Park Chan Wook’s decision to leave (2022) – Dominic Hayes

decision to leave centers around Hae-joon (hae il park), a detective investigating the death of a man who fell from the top of a mountain, and Hae-joon’s disturbing attraction to the deceased’s wife, Seo-rae (wei thong). I will not reveal any more arguments. Simply describing the plot is useless decision to leave any justice; just experience it yourself and you will see why it is so brilliant.

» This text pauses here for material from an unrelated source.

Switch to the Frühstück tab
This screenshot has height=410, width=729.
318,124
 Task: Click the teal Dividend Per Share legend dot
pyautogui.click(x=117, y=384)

Decision let it’s the closest a modern film has come to emulating film noir. Park Chan-wook has been inspired by movies like Orson Welles’ the lady from shanghai and Edgar G. Ulmer Detourwith typical noir character types and a plot full of unexpected twists.

Chan-wook lives and dies by the principle of “show, don’t tell”; when Hae-joon watches Seo-rae from afar, he is placed in her room with her, a decision by the director that is beautifully complemented by the intricate sound design and intimate camerawork. All of this combines to make the audience feel close to Seo-rae, which only raises the stakes for her in later parts of the film.

The film’s editing is the best I’ve seen all year: Chan-wook fluidly and deliberately mixes different events together to manipulate the film’s pacing. I only have one flaw: that there is a bad CGI moment when the fall from the top of the mountain is shown. The camera is used to convey distance, height, and speed, often combined with fast digital zooms, to further convey those ideas. You can only qualify this use of the technical elements of cinema as masterful in its conceptualization and execution. Other directors are not doing what Park Chan-wook is doing here.

The viability of some of the film noir tropes today is questionable, specifically, the portrayal of women. There is an incredibly typical femme fatale character in decision to leave, while Hae-joon’s wife is portrayed as stereotypically overly emotional and impulsively jealous. The use of these archetypes in 2022 can become an interesting topic of conversation.

decision to leave takes full advantage of the technical possibilities and attention to detail offered by the film medium to create gripping drama. I really can’t recommend decision to leave higher

5/5.

decision to leave it’s in theaters now.